TEXT SHOWN
□ □ □

In this role, I can take full advantage of my position at the library. In 1902, a M. Joseph Lombard published a comprehensive history of the commune of Parisot. We hold in the library one of the only extant copies of this work. Normally, you can consult it only in the library. Since business was a bit slack during my stint last Saturday, I removed it from its box and had a good read. A good five pages, plus other references throughout the work, cover the chapel of Teysseroles.

I was particularly interested to read that a document dated 1642 listed all the villages and hamlets that fell within the parish of Teysseroles. Among these was ‘le village de La Lune’, i.e. our lieu-dit. I was especially excited about this, since our barn has the date 1734 engraved on the keystone above the door. I have always thought that our house is older than that but has had bits added to it and this appears to corroborate that. ‘Village’ has to be interpreted loosely to mean a place with a few houses or a hamlet. At that time, the local population was much bigger than it is today.

So the history is slowly unfolding as we proceed with the restoration.

Chapelle de Cas

Château de Cas

Onto other restoration projects. Here are some photos of, first, the chapel at the Château de Cas in the commune of Espinas. This is a delightful, tiny Romanesque chapel in the precincts of the château, which has been progressively restored over the years. Last summer, we attended a walk followed by a talk by the current owner of the château, le comte de Lastic Saint-Jal, followed by a jolly meal at the salle des fêtes in Espinas, all in aid of the restoration fund.

La Chapelle de Cas

Chapelle de Selgues

At the other end of the commune of Espinas is the lovely chapel at Selgues, which has also been restored thanks to the efforts of a local association.

La Chapelle de Selgues

Selgues - Stations of the Cross

Selgues – Stations of the Cross

Local artist David Clench was commissioned to produce a series of paintings representing the Stations of the Cross, which now hang on the walls of the chapel.

We have a long way to go before La Chapelle de Teysseroles achieves the same state of perfection. It might take years, decades even. It’s good to know, though, that we are doing our bit to bring back from oblivion aspects of French cultural heritage that might otherwise have disappeared without trace.

 

 

Copyright © 2012 Life on La Lune, all rights reserved

Advertisements

About nessafrance

My husband and I moved to an 18th-century farmhouse in SW France in 1997. I am fascinated by French history, rural traditions and customs and enjoy seeking out the reality behind the myths. I run my own copywriting business and write short stories and the occasional novel in my spare time. My husband appears here as the SF, which stands for Statistics Freak, owing to his penchant for recording numbers about everything.
This entry was posted in History, Places, Teysseroles chapel and tagged , , , , , , . Bookmark the permalink.

□ □ □

RAW DATA
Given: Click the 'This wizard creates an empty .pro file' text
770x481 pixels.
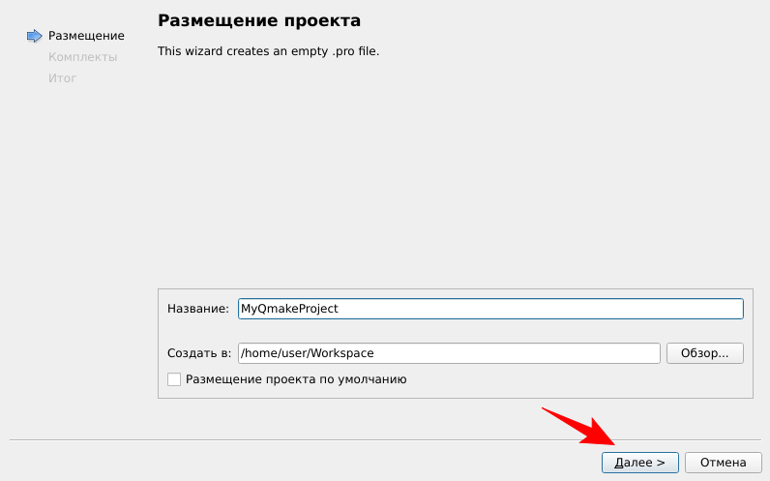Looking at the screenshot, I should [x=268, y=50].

□ □ □

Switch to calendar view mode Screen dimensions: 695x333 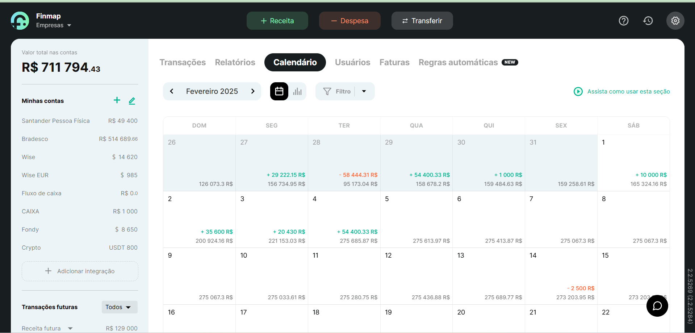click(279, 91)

□ □ □

EXERCISE OBJECTIVE
According to the post on local chapel restorations, who was commissioned to paint the Stations of the Cross for the chapel at Selgues?

SOLUTION
The local artist David Clench.